Hair…how can hair come to signify so much? Yet it does. Rubbing my daughter’s hair watching her rest peacefully, a wave of gratitude washed over me that my daughter has healthy hair. That she is lying in her bed with a full belly resting peacefully while I can smooth her shiny strands. That she can go to school, play with her friends, and get sick without worrying too much about the serious effect a cold might have. There are no guarantees in life and an illness could show up on our doorstep at any moment as it did for Carolyn and her family.
While on vacation with her family in May, Carolyn Hendrix began complaining of a stomach ache. The day after she returned home, her parents took her to her pediatrician who, suspecting appendicitis, sent her for a CT scan. The scan revealed a cancerous tumor around her rib (11 and 12) and pushing against the liver and kidney. The tumor was later diagnosed as Ewing’s Sarcoma, a rare form of bone cancer that occurs either in or around the bones.
Carolyn now had 3 months of chemo followed by tumor removal. Then another 6 months of chemo. Carolyn has been accepted into a trial for Ewing’s and is taking an extra chemo of Topotecan.
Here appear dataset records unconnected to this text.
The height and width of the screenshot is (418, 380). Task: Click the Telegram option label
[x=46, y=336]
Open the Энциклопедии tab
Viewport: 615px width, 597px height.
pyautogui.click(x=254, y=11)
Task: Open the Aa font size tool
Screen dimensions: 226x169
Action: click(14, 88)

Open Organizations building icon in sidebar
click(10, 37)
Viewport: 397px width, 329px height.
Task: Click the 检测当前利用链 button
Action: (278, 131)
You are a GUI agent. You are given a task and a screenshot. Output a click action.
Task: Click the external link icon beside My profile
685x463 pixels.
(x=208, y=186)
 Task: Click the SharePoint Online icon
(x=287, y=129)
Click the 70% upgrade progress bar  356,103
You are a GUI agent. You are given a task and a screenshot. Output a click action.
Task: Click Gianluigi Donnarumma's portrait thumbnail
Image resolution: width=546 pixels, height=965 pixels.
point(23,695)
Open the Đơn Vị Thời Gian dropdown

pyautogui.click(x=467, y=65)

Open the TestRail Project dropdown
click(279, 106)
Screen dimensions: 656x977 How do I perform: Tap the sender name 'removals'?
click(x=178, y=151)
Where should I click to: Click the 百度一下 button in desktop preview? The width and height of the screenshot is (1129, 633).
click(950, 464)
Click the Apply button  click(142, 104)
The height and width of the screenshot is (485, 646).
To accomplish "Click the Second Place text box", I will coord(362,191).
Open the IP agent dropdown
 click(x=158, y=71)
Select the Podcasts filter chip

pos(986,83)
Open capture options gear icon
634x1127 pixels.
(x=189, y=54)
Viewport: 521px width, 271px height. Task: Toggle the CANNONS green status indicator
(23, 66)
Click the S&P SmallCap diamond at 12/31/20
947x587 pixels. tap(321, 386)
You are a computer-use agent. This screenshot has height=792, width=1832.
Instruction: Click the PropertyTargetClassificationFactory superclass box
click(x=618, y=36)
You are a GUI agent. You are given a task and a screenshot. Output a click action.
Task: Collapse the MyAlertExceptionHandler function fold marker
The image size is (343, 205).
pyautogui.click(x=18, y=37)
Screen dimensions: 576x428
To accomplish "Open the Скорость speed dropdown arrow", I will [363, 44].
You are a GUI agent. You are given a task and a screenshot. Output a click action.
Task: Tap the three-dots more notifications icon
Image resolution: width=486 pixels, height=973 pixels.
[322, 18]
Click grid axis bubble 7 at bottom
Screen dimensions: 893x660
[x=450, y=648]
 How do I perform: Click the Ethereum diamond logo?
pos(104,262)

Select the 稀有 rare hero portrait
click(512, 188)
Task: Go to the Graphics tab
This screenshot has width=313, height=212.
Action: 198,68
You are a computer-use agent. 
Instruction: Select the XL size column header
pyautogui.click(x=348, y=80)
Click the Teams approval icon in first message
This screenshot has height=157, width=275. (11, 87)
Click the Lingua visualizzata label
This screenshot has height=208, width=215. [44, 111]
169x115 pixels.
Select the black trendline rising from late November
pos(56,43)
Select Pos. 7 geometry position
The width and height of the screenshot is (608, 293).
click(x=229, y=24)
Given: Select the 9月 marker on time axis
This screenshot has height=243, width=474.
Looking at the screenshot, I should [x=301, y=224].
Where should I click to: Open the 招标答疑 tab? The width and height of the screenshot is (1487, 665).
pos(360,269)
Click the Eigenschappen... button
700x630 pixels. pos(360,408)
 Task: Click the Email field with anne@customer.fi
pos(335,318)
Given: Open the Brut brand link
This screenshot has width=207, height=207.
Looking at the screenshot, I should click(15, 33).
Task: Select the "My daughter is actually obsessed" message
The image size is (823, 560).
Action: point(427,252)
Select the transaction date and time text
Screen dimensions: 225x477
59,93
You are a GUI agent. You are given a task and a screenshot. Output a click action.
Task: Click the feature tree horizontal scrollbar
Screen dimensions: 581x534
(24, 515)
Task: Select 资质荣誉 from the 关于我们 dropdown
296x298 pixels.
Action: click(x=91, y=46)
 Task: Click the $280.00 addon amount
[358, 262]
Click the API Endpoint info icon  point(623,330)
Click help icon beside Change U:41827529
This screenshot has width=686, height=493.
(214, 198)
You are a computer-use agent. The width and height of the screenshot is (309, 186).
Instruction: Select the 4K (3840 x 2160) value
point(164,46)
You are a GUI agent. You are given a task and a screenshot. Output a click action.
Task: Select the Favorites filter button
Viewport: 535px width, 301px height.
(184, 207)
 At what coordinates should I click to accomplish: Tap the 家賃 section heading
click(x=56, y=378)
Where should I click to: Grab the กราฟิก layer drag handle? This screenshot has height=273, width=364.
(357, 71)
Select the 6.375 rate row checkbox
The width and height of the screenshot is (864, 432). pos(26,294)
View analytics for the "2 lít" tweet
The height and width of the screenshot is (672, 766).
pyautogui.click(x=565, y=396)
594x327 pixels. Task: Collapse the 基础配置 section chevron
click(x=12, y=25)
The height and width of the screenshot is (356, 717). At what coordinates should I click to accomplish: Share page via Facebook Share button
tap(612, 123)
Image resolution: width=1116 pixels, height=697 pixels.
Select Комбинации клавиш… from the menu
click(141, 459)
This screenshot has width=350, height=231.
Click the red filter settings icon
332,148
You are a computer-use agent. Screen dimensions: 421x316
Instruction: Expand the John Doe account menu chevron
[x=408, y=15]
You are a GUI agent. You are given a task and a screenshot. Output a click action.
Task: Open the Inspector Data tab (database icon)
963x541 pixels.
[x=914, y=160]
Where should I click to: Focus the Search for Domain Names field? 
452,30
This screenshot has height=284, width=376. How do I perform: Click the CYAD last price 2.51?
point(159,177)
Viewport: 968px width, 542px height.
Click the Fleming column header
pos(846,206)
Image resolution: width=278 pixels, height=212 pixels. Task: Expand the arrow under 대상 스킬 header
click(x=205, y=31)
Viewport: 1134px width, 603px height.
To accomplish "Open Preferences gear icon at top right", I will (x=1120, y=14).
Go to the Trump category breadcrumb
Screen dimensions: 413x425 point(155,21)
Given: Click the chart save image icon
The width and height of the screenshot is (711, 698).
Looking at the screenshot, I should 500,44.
Ewing’s Sarcoma affects approximately 250 children and adolescents each year. Typically it is found more in males than females and in children who are between the ages of 5-20 years old. While Carolyn was fortunate that her cancer was discovered in stage 1, her treatment will require nine months of inpatient five-day chemotherapy every two weeks. She will have the tumor surgically removed one third of the way through her chemotherapy treatment plan.
I recently emailed her mom to ask how I could help. I’ve seen many pictures of Carolyn playing with friends at the hospital and thought that toys were one small way we could bring happiness to her. I had not shared Carolyn’s story with my daughter yet, primarily out of fear and wanting to protect my daughter from her own fears. Then I realized that this little girl deserves to have not only the support of adults, she needs the prayers, love and innocent positive energy of children too. After telling my daughter about Carolyn, I could see that it affected her and she wanted to “make Carolyn happy”. I could sense that she held back tears and seemed most concerned about Carolyn’s hair.
We then went through the abundance of toys my daughter owns and sorted through things she thought the girls in the hospital would like because as I told her, “honey, they are just like you, they like what you like”. After accumulating a pile of Barbies and other small princess-ish toys, we bought a couple new things as well because it was Carolyn’s 5th birthday too.
She also need platelets. There can not possibly be an easier thing to share than our blood. I will be getting my blood test done this week and learn if I am a candidate for a platelet donation. Why didn’t I do this sooner? Fear. But it is not fair or right to allow my fear to hold me back when she bravely moves forward despite the many fears she and her family must tackle daily.
We cannot control what happens in life; we can only strive to make it better. Living in fear will not ward off the inevitable, but sharing positivity and compassion can make the inevitable much easier to bear; and what a better world to live in where people reach out to each other. I wish I could do more and hope that my small bit helps.
I want to inspire everyone to reach out to this little girl, she could be mine and she could be yours. There needs to be more funding to support research to develop new chemo-therapies designed for children; to help find better treatments and very importantly, to help her family with the overwhelming costs of treatment.
If you can help, please do; read through Carolyn’s web site, buy her bracelets and share pictures of you wearing them to spread awareness, like her Facebook page, donate money, donate platelets, donate toys and most importantly, keep her in your thoughts as she gets closer to the finish line of her treatment.
There is a little girl who is vibrant and brave. And she loves to smile. I hope her smile washes away your fear as it has mine.